INFORMATION PROVIDED START

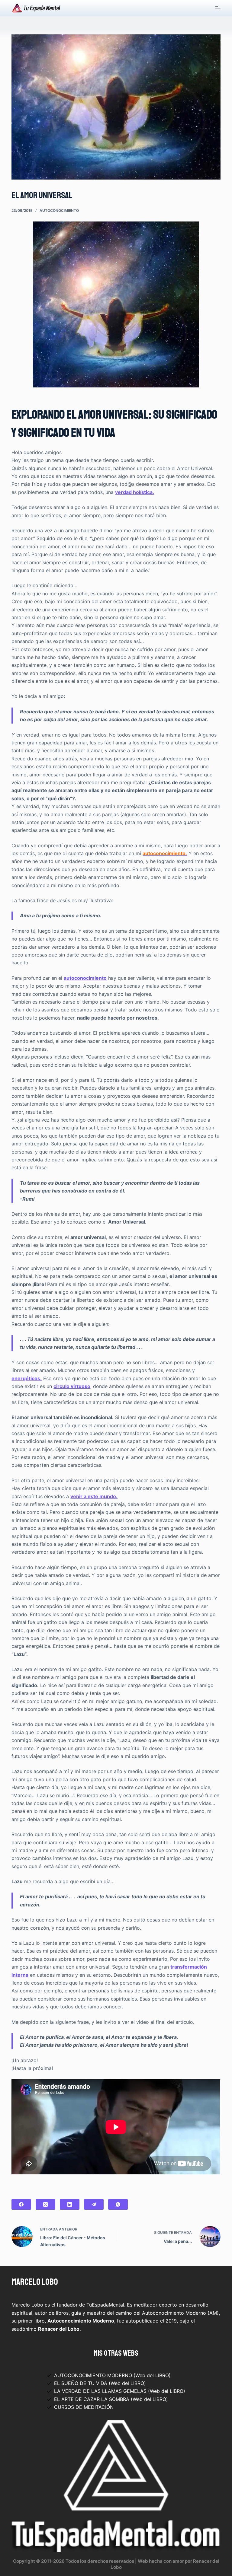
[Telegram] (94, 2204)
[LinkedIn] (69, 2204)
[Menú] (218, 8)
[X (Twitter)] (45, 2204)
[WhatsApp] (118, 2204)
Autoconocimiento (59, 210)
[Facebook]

INFORMATION PROVIDED END

_WORK REQUIRED_
Output the data exactly, pictures omitted.

_OUTPUT FOR THIS TASK_
[Telegram] (94, 2204)
[LinkedIn] (69, 2204)
[Menú] (218, 8)
[X (Twitter)] (45, 2204)
[WhatsApp] (118, 2204)
Autoconocimiento (59, 210)
[Facebook]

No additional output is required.